### Exercise aim:
How do the records below read from their first line through the line containing "Given: Select the 比类目 comparison tab"? Write those lines out exactly.
─── Data listing
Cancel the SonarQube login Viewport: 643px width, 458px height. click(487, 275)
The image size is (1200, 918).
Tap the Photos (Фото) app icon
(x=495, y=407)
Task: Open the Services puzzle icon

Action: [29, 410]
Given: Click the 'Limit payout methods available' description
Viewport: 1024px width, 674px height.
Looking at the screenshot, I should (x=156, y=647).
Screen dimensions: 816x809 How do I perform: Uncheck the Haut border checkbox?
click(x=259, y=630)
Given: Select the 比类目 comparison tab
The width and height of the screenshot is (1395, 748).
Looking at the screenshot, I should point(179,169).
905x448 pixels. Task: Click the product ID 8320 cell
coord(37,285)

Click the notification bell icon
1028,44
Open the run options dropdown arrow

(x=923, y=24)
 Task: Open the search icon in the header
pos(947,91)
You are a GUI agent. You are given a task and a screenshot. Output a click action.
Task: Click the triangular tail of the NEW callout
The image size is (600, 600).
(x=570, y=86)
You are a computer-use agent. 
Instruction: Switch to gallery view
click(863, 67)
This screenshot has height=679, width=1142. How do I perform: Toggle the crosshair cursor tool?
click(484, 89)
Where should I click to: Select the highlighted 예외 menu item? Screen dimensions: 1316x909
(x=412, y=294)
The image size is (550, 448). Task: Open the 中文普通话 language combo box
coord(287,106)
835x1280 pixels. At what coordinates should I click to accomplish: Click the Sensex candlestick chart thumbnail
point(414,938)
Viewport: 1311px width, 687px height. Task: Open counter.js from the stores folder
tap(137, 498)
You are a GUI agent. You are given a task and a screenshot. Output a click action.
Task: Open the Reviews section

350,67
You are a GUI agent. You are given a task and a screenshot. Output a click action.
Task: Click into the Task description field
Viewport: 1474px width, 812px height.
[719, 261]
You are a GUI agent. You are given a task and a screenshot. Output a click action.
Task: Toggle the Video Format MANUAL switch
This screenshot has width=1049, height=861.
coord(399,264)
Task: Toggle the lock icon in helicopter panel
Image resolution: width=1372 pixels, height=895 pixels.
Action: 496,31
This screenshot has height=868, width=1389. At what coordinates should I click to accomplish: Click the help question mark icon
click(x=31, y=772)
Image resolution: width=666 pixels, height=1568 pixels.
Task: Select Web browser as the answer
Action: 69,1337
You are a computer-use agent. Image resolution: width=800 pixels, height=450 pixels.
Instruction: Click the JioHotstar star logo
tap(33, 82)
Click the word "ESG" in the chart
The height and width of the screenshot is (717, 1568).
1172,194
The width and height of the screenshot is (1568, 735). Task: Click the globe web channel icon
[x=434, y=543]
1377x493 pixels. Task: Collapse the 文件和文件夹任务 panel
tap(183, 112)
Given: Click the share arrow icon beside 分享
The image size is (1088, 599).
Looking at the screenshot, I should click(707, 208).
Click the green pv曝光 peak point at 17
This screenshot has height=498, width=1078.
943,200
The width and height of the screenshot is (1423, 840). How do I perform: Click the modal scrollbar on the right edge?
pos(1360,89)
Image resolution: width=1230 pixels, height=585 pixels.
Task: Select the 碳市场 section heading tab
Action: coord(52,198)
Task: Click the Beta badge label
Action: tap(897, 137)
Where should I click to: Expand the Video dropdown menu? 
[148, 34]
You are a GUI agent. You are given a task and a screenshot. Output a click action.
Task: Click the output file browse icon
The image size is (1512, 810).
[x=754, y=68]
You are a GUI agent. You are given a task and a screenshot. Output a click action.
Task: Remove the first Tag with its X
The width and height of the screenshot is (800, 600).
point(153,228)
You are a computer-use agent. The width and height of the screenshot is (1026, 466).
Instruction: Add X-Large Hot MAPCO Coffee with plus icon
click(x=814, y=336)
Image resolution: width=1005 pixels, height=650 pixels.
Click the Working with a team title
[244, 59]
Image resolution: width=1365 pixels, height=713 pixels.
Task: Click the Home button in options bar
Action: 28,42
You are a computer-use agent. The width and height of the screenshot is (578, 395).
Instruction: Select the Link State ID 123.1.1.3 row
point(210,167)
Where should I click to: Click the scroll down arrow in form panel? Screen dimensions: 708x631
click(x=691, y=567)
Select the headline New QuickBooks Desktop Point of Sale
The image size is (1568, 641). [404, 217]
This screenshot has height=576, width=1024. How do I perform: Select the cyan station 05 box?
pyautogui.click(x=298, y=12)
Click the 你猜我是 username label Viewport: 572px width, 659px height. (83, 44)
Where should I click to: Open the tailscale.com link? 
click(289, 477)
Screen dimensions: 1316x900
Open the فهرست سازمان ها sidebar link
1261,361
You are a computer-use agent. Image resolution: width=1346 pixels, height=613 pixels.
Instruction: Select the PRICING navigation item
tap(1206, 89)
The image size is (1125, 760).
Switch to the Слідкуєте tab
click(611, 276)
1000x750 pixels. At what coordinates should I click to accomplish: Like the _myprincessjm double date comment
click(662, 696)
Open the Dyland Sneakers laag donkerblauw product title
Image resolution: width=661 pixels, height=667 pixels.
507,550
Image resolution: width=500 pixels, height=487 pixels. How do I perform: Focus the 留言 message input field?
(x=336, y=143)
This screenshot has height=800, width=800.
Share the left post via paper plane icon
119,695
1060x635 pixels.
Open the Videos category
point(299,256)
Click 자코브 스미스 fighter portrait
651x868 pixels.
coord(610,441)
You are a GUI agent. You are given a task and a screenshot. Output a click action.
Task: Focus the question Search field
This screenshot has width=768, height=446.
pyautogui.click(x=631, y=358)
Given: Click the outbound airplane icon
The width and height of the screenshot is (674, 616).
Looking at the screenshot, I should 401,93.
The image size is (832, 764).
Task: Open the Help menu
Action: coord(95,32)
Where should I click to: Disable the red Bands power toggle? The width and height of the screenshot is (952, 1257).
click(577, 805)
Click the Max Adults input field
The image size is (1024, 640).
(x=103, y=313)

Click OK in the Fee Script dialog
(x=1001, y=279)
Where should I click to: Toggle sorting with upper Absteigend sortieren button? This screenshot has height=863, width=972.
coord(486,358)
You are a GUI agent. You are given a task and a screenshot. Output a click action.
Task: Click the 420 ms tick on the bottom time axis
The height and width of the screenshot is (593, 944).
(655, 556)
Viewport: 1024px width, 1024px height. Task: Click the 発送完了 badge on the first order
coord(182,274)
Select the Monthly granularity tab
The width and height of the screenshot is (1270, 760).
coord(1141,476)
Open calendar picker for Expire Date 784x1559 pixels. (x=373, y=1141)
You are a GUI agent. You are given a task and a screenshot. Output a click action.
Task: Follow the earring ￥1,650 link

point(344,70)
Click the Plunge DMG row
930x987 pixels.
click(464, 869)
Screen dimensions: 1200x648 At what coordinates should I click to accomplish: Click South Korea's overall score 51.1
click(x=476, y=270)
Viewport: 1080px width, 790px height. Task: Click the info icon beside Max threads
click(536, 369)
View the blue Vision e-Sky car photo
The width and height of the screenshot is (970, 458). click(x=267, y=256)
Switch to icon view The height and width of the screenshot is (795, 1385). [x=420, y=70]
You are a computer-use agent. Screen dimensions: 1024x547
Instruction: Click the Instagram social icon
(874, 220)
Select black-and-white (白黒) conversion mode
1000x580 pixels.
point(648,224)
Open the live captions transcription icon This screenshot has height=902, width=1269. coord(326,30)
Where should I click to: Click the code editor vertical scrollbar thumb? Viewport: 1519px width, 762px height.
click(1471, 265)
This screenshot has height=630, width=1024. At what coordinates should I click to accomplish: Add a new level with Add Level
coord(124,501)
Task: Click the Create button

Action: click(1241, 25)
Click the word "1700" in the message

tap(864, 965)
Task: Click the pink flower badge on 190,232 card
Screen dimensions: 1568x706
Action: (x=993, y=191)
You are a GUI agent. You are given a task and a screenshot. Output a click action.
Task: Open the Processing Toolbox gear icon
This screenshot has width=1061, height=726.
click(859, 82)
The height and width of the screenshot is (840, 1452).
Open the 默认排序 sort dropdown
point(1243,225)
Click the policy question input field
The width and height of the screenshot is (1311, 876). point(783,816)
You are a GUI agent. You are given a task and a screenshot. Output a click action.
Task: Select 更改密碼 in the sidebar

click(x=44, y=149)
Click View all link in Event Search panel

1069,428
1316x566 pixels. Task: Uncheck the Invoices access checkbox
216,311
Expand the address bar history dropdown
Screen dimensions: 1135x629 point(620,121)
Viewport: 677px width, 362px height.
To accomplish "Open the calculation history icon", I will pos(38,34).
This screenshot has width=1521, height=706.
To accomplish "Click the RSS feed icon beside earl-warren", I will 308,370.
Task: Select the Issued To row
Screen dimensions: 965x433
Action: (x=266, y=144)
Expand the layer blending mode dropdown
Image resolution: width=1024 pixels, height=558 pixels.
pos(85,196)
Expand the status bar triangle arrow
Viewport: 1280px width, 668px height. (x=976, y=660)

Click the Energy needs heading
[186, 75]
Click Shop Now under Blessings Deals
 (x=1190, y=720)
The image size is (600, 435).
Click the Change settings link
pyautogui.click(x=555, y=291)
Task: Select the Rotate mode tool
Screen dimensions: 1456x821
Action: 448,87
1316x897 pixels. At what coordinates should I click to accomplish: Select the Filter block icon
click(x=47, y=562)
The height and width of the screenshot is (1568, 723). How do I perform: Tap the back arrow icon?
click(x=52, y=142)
──────
### Response box:
Cancel the SonarQube login Viewport: 643px width, 458px height. click(487, 275)
The image size is (1200, 918).
Tap the Photos (Фото) app icon
(x=495, y=407)
Task: Open the Services puzzle icon

Action: [29, 410]
Given: Click the 'Limit payout methods available' description
Viewport: 1024px width, 674px height.
Looking at the screenshot, I should (x=156, y=647).
Screen dimensions: 816x809 How do I perform: Uncheck the Haut border checkbox?
click(x=259, y=630)
Given: Select the 比类目 comparison tab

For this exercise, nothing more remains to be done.